Rekindling Mandela's energy was the goal of this week's 'light the way' event, which brought together schoolchildren, charity sector leaders, and politicians who renewed their pledge to defeat poverty.
'We need more hope and political drive today – more than we needed 20 years ago,' said Serah Makka, Africa executive director for the ONE campaign, the anti-poverty group that helped organise Mandela's original speech and this week's events.
'To look around the world today you can feel like it's stagnating or regressing. It makes sense because we have this ambition to see more transformation in the world, and sometimes the incrementality [in changes] you see, just doesn't give you enough energy,' said Makka. 'But we need to resist the temptation because we need hope.'
The battle to tackle hunger and poverty has faltered in recent years after a series of shocks from the pandemic, the climate crisis and an increase in conflicts. An already bleak atmosphere caused by aid budget cuts by countries such as the UK has only been made worse by US president Donald Trump suddenly halting the work of USAid.
But Makka reminded the audience that there has been progress in the past 20 years, and that needs to be celebrated.
She highlighted that the number of people living on under $1 (80p) a day has fallen from 20% to 8.5% and there have also been reductions in the number of people living without safe sanitation and electricity.
'Days like today provide a much-needed opportunity to look back and consider what progress actually has been made. While much needs to be done, we must also recognise that hundreds of millions of people have been lifted out of poverty,' said Dr Sania Nishtar, CEO of Gavi, the Vaccine Alliance.
The commemoration during the day took place in Central Hall Westminster, where charity leaders and decision makers gathered to remember Mandela's address and its impact, while in the evening, music and fragments of his words played out in Trafalgar Square in celebration of the moment.
When Mandela came out of retirement to deliver the speech in 2005, wrapped up against the cold and leaning on a walking stick, he called for aid, fairer trade and the lifting of debt imposed on impoverished countries to end the 'social evil' of poverty he said ranked alongside apartheid and slavery.
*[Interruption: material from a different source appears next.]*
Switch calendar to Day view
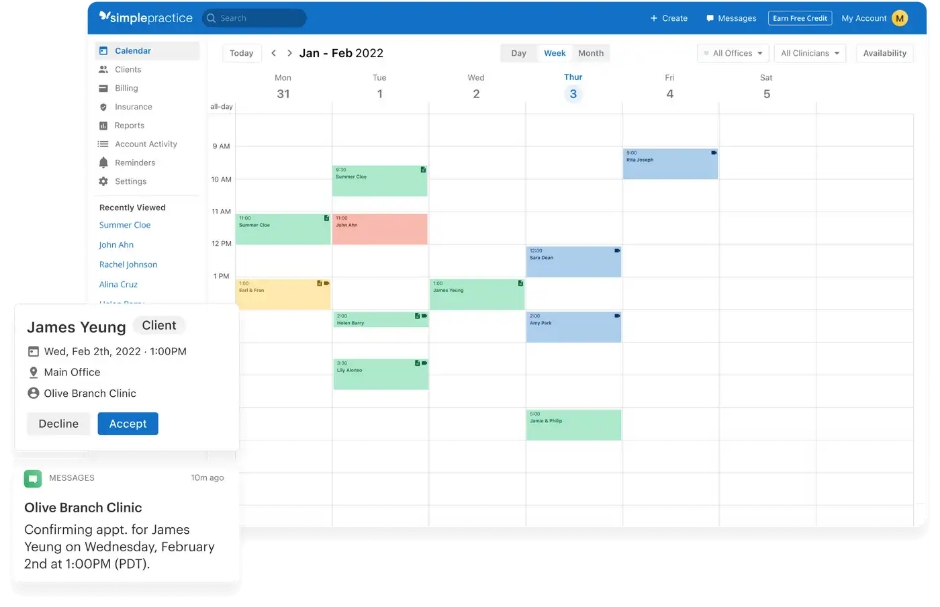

Despite a reduction in poverty levels, the fact that acute hunger persists and a new debt crisis faces low-income countries means those goals have not yet been met.
So it was in the spirit of an 'imvuselelo' – a revival ceremony – that South African-born poet Nomakhwezi Becker switched between gentle singing in isiZulu and firmly delivered poetry in English.
'There was no way for me not to sing, and call on the spirits of all those who walked before us to boldly enter spaces of change and regeneration with me, as we replenish and remind those in this ongoing fight how needed their efforts and dreams are in order to sustain the aliveness of others,' said Becker.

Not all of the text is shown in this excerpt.